Social Biases in NLP Models as Barriers for Persons with Disabilities
Ben Hutchinson, Vinodkumar Prabhakaran, Emily Denton, Kellie Webster, Yu Zhong, Stephen Denuyl
TL;DR
The paper investigates how NLP systems encode biases about persons with disabilities, showing biases in toxicity and sentiment classifiers, embeddings, and data co-occurrence with stigmatizing topics. It employs perturbation-based tests, BERT embedding probes, and dataset analysis to reveal where biases originate and how they manifest downstream. The findings highlight that disability terms can be unfairly associated with toxicity and negative sentiment, and that social discourse topics around homelessness, gun violence, and drug use amplify these biases. The authors argue for socio-technical mitigation, transparency, and inclusive, stakeholder-driven approaches to reduce harm in real-world deployments.
Abstract
Building equitable and inclusive NLP technologies demands consideration of whether and how social attitudes are represented in ML models.
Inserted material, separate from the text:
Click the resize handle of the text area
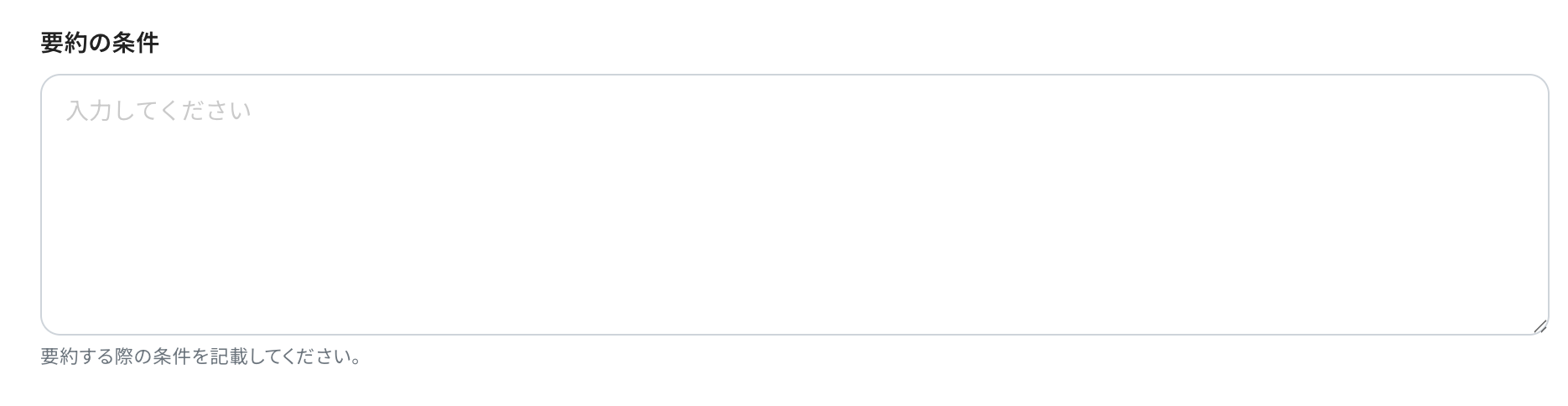The image size is (1568, 406). tap(1539, 326)
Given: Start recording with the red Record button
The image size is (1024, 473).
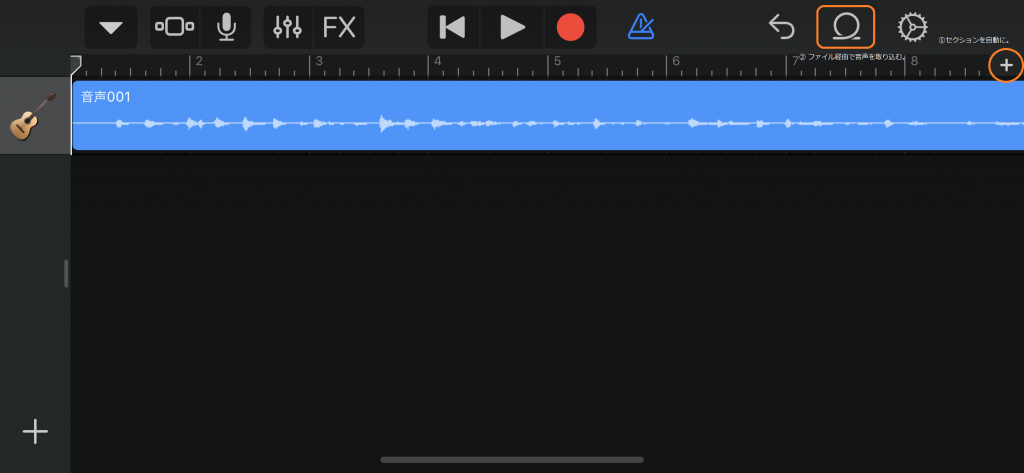Looking at the screenshot, I should pyautogui.click(x=570, y=27).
In particular, representations encoded in models often inadvertently perpetuate undesirable social biases from the data on which they are trained. In this paper, we present evidence of such undesirable biases towards mentions of disability in two different English language models: toxicity prediction and sentiment analysis. Next, we demonstrate that the neural embeddings that are the critical first step in most NLP pipelines similarly contain undesirable biases towards mentions of disability. We end by highlighting topical biases in the discourse about disability which may contribute to the observed model biases; for instance, gun violence, homelessness, and drug addiction are over-represented in texts discussing mental illness.